Bertrand Russell wrote in The Conquest of Happiness:

“One of the symptoms of approaching nervous breakdown is the belief that one's work is terribly important, and that to take a holiday would bring all kinds of disaster. If I were a medical man, I should prescribe a holiday to any patient who considered his work important.”

My therapist told me a different version of this exact quote a few months ago. “If you need to obsess over anything,” she said, “obsess over not obsessing about work. Slow way down.”

So, I ran my little underworking experiment. My rule was that I would work 30% less every day but ensure the little amount of work I did was executed well.

At first, it felt strange. Writing 300 words a day is guilt-inducing and reading 5 pages a day felt like a joke. Also, with underworking I was able to get everything done by 3 pm, freeing up an ungodly amount of free time normally devoted to obsessive and mindless work.

A month later, someone noticed a change. “Don’t take this the wrong way,” my girlfriend said, “but have you recently had surgery?”

“Huh?” I didn’t catch her drift.

“Has the stick up your ass been removed?” She said.

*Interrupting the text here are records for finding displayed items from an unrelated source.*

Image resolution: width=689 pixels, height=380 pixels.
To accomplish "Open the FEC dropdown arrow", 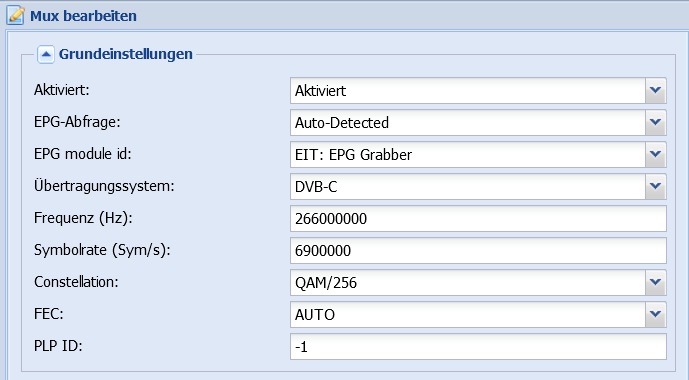I will click(656, 315).
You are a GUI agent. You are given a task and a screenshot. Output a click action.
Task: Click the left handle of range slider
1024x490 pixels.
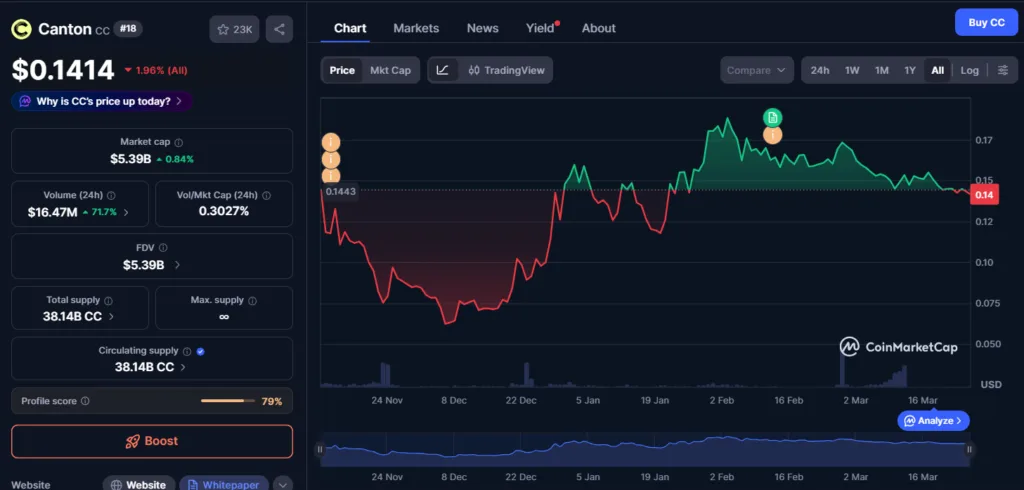[321, 450]

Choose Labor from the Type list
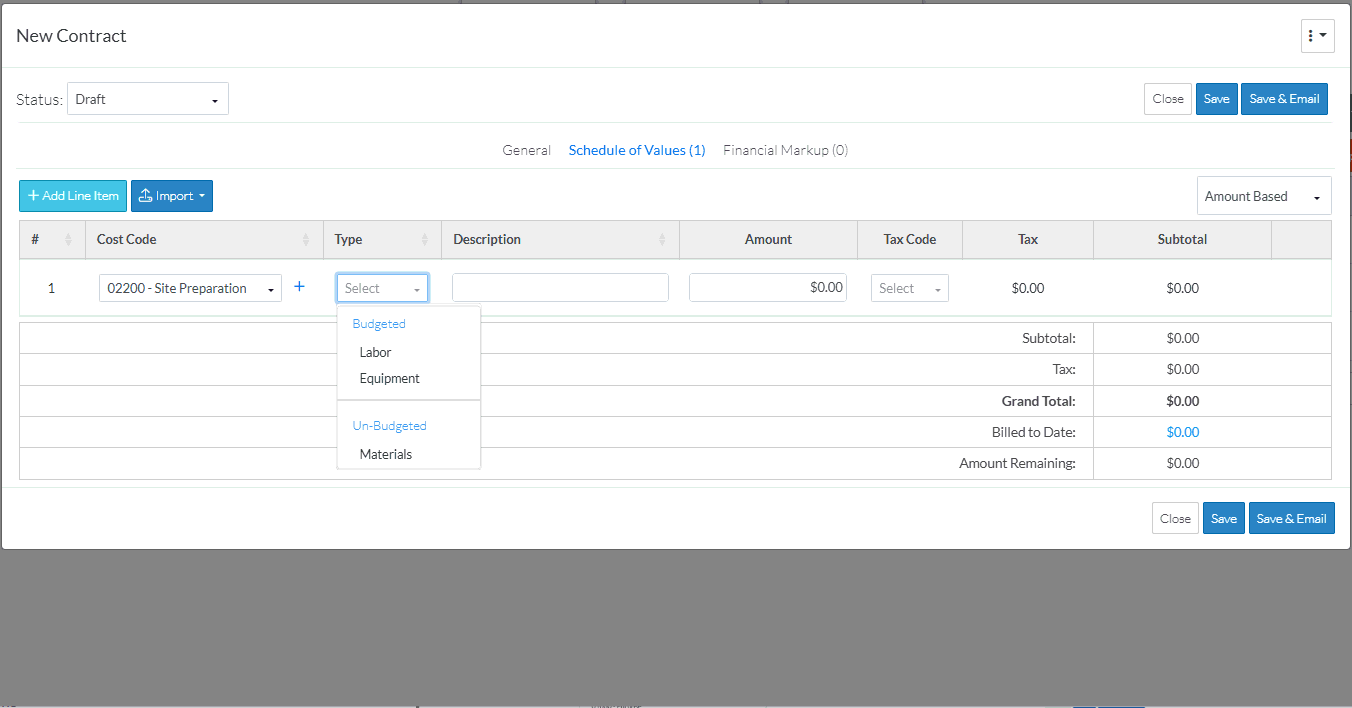[x=375, y=352]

Later that month I reviewed my to-do list. I missed an item or two but I still finished all the necessary writing and my 5-paged morning readings got me halfway through Homer’s The Iliad (it’s a literal brick). It turned out that consistency matters more than obsessing over something daily.

It’s a strange feeling and here’s the way I see it: underworking forces us to shift away from a quantity-based metric to a quality-based judgement. All of a sudden, work is not about justifying our worth nor about outpacing everyone. It’s about letting go of the energy wasted on being obsessive and rechannelling them into enjoying the work, perfecting our techniques and most importantly, the quality free time where we’re free to grow alongside people in our lives.